La Chiesa che è madre e maestra ha compreso, fin dai suoi albori, con grande sensibilità pastorale, quanto sia importante e necessario per il popolo di Dio vivere la dimensione dell’attesa. Il calendario liturgico ne è la prova. La preparazione, anche di diverse settimane, che precede la celebrazione dei momenti più forti, dei nuclei cardine di tutta la liturgia annuale, ci dice quanta cura sia da riservare al tempo dell’attesa. Essa, in generale, non deve mai essere intesa come momento meramente “transitivo”, ingombrante ed ineliminabile distanza dal traguardo, quasi non avesse un valore in sé – chi la pensasse così ha smarrito lo stesso senso della vita -, ma occasione irripetibile di crescita, possibilità di bene operare, tempo prezioso per la semina della speranza, dell’amore, della fede. Nell’era del “tutto e subito” il cristiano è chiamato ancora a farsi modello, ad imporsi come testimone, a rendere visibile al mondo quale attesa lo abiti e quanto feconda possa essere questa dimensione. C’è un elemento importante che, infine, va ben sottolineato, esso costituisce l’essenza stessa dell’attesa cristiana: la gioia. L’attesa cristiana non è un’attesa triste, preoccupata, snervante, ma gioiosa, serena, attiva ed abbandonata al tempo stesso. Sì, è un’attesa abbandonata alla volontà del Signore. Quanta pace sa infondere nel cuore questa attesa, quanta consolazione sa dare! A pensarci è proprio il contrario delle attese terrene, che stancano e, assai spesso, deludono. L’attesa cristiana è un’attesa pasquale perché punta il suo sguardo al passaggio, è vivificante, producente, sempre nuova e mai ristagnante, perché fondata sull’indiscutibilmente Santo, sull’indicibilmente Vero.  

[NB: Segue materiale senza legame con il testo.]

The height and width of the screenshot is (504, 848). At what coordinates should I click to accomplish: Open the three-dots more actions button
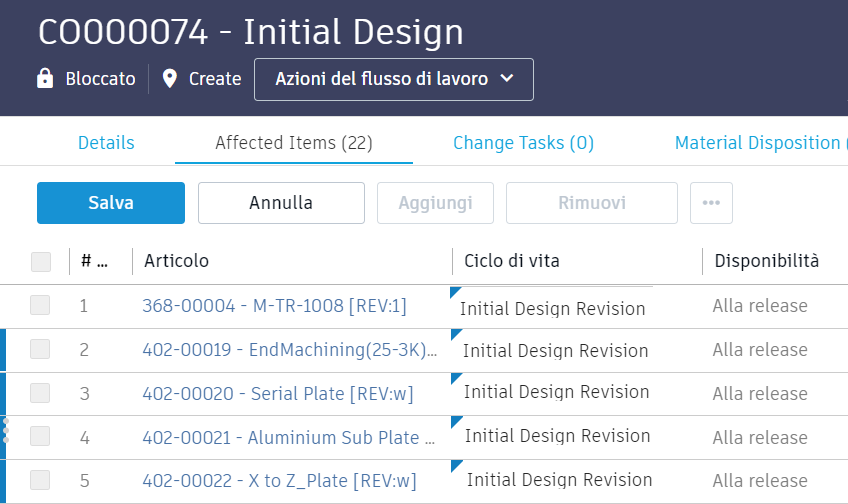[711, 203]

Per imparare il sentiero giusto per vivere l’attesa in modo luminoso possiamo rivolgerci a Maria. Ella, la donna dell’attesa, come la definì poeticamente don Tonino Bello, sa dirci col suo silenzio quale bellezza irrompa nella vita umana quando la dimensione dell’attesa è vissuta come dono e non come castigo, quando si apre il cuore alla grazia santificante, quando il limite, da recinto metafisico, diventa trampolino di lancio nell’Eterno. Da lei, madre e compagna della nostra attesa, vogliamo imparare l’umile gioia, la paziente tenerezza, con cui ha saputo viverla come persona umana e come credente.